Krasner explained that THC, the psychoactive component of marijuana that makes a person high, can remain in the body for up to 30 days. That means if someone is pulled over, and THC is detected in their system because they consumed marijuana two weeks ago, they can face cannabis DUI charges. However,they are not high and their driving ability was not affected by their behavior from several weeks ago.
“The choice not to prosecute cannabis DUIs does make a lot of sense,” says David Clark of Price Benowitz. “Until there is a way to determine that someone is actually high, and currently under the psychoactive effects of marijuana, a lot of innocent people could go to jail, lose their license, or pay high fines for consumption that happened some time ago.”
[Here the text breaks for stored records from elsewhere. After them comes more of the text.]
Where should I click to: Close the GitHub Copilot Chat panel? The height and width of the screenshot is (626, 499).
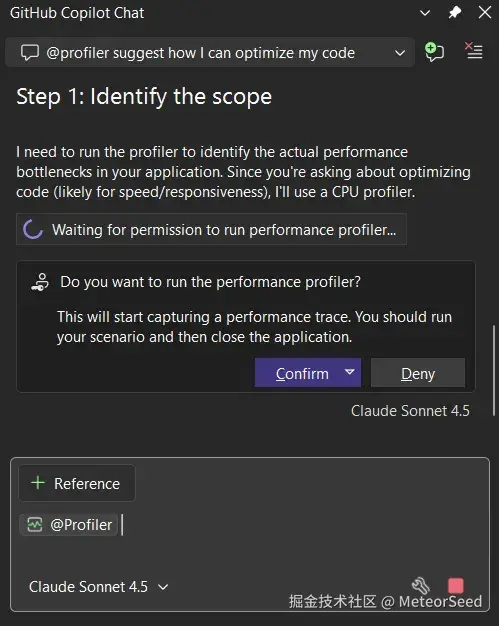point(485,13)
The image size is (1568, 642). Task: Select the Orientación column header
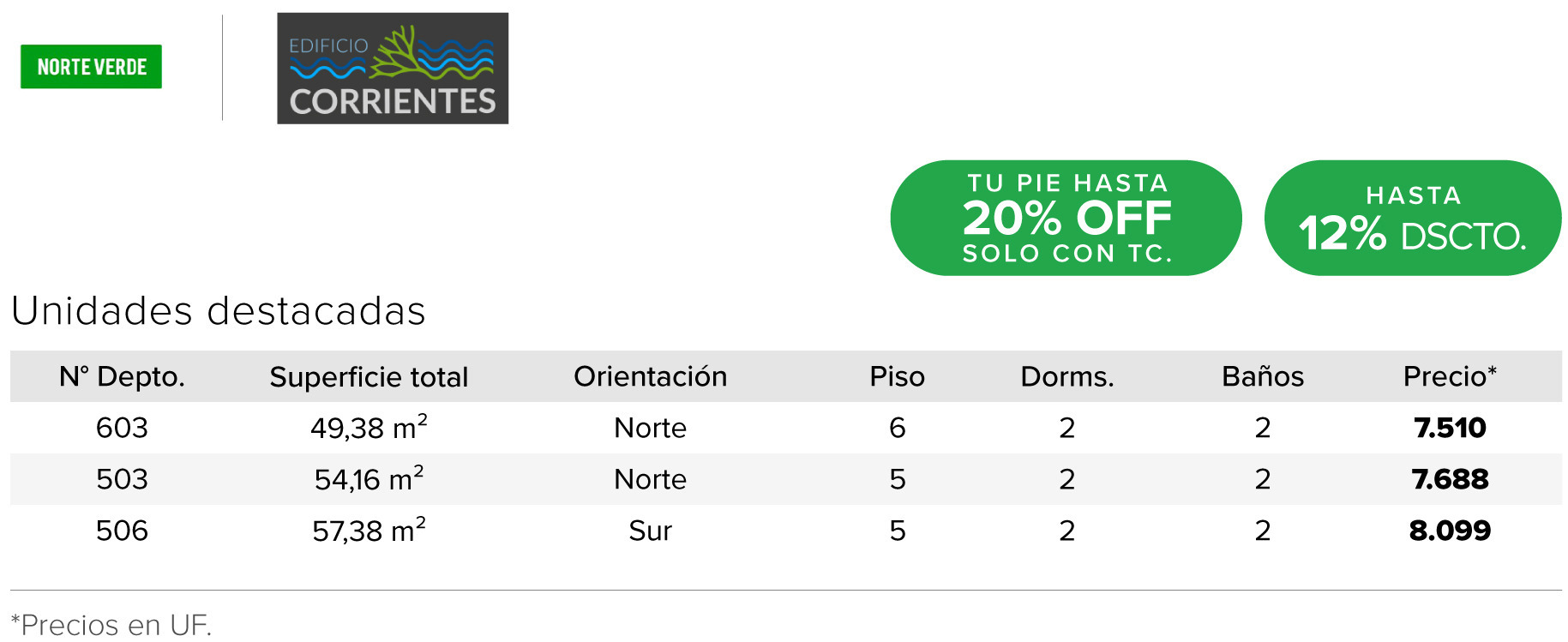coord(651,376)
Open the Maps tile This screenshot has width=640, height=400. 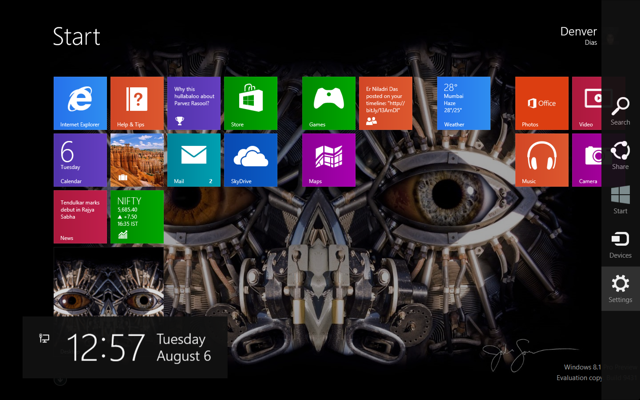(329, 160)
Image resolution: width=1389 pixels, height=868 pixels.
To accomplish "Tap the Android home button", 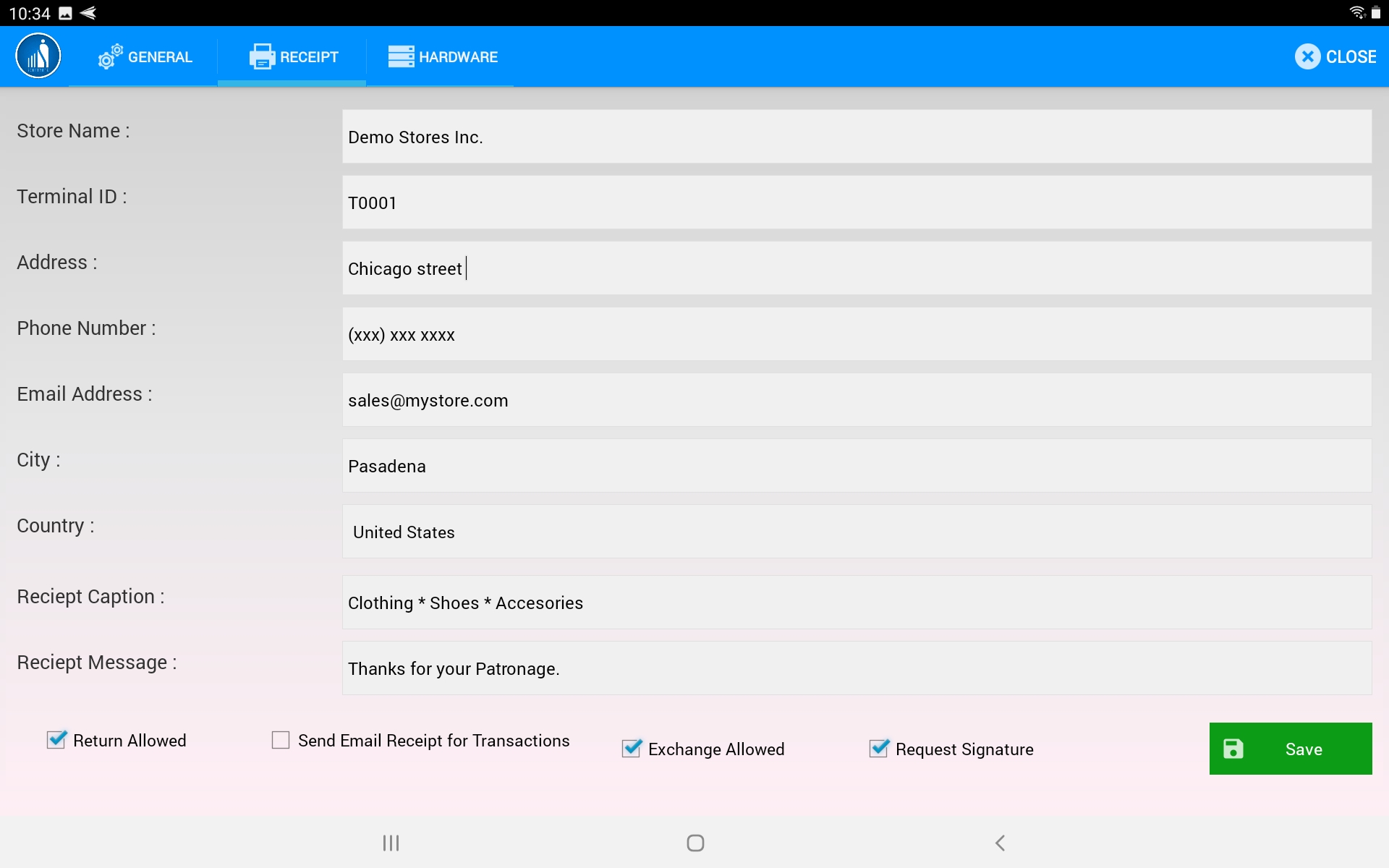I will tap(695, 843).
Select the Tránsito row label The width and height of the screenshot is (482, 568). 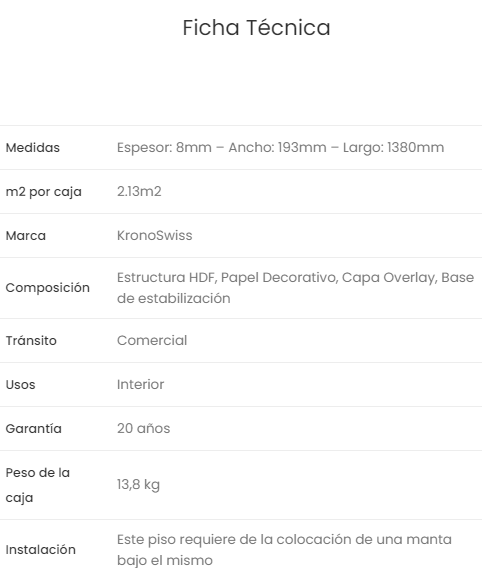31,341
Making that determination is something that is important to Krasner, as well. He stated in his announcement that unless it is established, in a scientific manner, that someone had psychoactive amounts of cannabis in their system, he will not prosecute someone pulled over for a cannabis DUI. There currently is no standard that can indicate whether the THC in a person’s system has remaining psychoactive properties or not.
While making his argument, he also pointed to the many people in the state that use cannabis for medicinal purposes. These individuals must take their medicine more than once every month or two. Prosecuting them for having it in their system when they got behind the wheel means that essentially, they have to choose between taking the medication they need, or driving. When viewed in this manner, the current process for prosecuting cannabis DUIs makes even less sense.
Krasner made his announcement in response to John T. Adams, the Berks County District Attorney, that was arguing against legalizing recreational marijuana in the state. While lawmakers are getting closer to this type of legislation, cannabis for recreational purposes still remains illegal in Pennsylvania. The state legalized medicinal marijuana in 2016.